Natural language – Why would you need to process it?
We’ve been encoding knowledge in natural language for thousands of years, especially in written form such as in books, white papers, technical documentation, and legal texts. Yet remarkably, in this era of progressively advancing digitalization, computer-assisted automation, and leveraging artificial intelligence to support decision-making, machines (software) still aren’t capable of understanding this knowledge. Machines cannot understand intrinsic knowledge, subtexts, or the overall context. The concept of software-supported processing for natural language in order to analyze knowledge-intensive texts and at least create the impression that the software understands the content is known as natural language processing, or NLP for short. As such, at its core, NLP deals with nothing less than the totality of human verbal and written communication.
In this article, I speak to both the fundamentals as well as to potential future NLP applications in cloud computing, particularly in the areas of document management and business process modelling. In upcoming blog posts, I’ll go into more detail about what this can mean for document management systems and workflow engines like Fabasoft Contracts or Fabasoft Approve.
State of the art
Machines still aren’t able to understand natural language the same way we do. Nonetheless, today’s machines are already well on their way to achieving that goal! Modern systems need to be able to recognize the meaning of a question coded in natural language and to answer it by analyzing texts that are likewise coded in natural language and within a pre-trained framework. Popular examples of this functionality have been the focus of a great deal of media attention. But NLP is nothing to trifle with and the current systems soon come up against their limits.
It sounds tempting to believe that you can simply set up an algorithm and then just “ask the machine.” That’s not (yet) the case in reality, however. A software program has to start with tagged texts and to be trained by means of supervised machine learning. This can be accomplished, for instance, by following these nine steps:
- Sentence segmentation
- Word tokenization
- Identifying parts of speech for the tokens
- Word and term lemmatization
- Identifying stop words
- Dependency parsing
- Identifying noun phrases
- Named-entity recognition (NER)
- Coreference resolution
It’s clear that going through this process even for a single given language like German or English, not to mention the language’s dialects and other variations, is a herculean task. And the results would merely make up the basis for further work with this language. After all, working through all nine steps doesn’t tell us anything about the specific (technical) domain we want to explore or the context that needs to be defined with NLP. Words have different meanings when used, say, in the nautical sector as opposed to the financial world. Fortunately, these nine steps are the current state of the art, and we can work with various algorithms and development environments. Unfortunately, however, to exploit the power of NLP, we have to set up the domain-specific knowledge correctly and train the software system as outlined above. This is where the research in the field of “knowledge engines” comes in.
Knowledge engines
Is it possible to map expert knowledge and human competencies one-to-one in software? The answer to that is yes; today we are witnessing the automation of legal transactions through digital transformation, products are being created by algorithms, and processes are capable of optimizing themselves. What’s more, this is increasingly happening both across national boundaries and across different businesses and industries. When companies are able to extract, collect, structure, and understand data and knowledge from natural language, this opens up entirely new ways of automatically assisting humans in our everyday work and decision-making.

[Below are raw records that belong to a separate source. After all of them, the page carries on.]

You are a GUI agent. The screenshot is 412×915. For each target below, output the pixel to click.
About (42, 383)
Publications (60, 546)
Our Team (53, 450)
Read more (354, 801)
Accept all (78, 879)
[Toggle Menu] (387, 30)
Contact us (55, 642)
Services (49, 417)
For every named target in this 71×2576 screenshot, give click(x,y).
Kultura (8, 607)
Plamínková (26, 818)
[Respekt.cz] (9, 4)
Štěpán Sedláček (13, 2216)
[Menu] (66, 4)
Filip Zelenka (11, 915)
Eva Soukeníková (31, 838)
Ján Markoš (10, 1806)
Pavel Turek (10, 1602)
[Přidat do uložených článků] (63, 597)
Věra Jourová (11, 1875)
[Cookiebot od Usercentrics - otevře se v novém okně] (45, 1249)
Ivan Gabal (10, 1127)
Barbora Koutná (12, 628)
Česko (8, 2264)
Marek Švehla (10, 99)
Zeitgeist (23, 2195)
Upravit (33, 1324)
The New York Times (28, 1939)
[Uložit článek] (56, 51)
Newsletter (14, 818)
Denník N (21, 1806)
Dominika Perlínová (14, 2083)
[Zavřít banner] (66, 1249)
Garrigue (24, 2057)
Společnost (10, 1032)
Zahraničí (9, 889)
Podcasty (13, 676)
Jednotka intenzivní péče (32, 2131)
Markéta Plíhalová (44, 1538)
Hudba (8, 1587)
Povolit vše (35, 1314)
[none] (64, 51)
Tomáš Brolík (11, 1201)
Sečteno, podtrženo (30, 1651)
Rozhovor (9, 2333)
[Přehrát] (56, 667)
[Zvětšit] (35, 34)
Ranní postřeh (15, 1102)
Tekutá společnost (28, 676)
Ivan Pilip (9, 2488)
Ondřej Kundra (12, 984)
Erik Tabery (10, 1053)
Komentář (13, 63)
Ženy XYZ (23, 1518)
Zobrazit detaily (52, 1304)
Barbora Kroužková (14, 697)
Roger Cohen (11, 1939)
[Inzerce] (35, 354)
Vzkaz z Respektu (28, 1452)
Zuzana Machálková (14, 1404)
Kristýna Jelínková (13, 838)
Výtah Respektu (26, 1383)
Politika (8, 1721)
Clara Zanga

Such approaches have already gained recognition through big data initiatives and ideas such as predictive maintenance for production machinery. But with NLP, it’s not about analyzing massive amounts of machine generated data in real time. It’s about automatically analyzing knowledge from a very specific sector and comparing that knowledge with, for example, the contents of a legally binding contractual document such as a confidentiality agreement or a supplier contract. That would lead to a completely new field in knowledge management and assistance systems – knowledge engines.
Outlook – What lies ahead
Now that we’ve talked about the basics of NLP, I want to take a brief look into the future. What will be possible when NLP and knowledge engines join forces? First and foremost, it’s about support – assistance systems for people. In a world that’s growing more complicated by the day – jam-packed with digital markets and decisions to be made, flooded with innumerable repetitive tasks that need to be managed – one requirement placed on digitalization rings clear: to optimize and automate processes. With the objective of eliminating chaos and boosting efficiency.
Our research focus is to equip people with decision support tools in daily business that, depending on the situation, provide a kind of “integrated decision support system” (IDSS) in the background through methods, models, and mechanisms.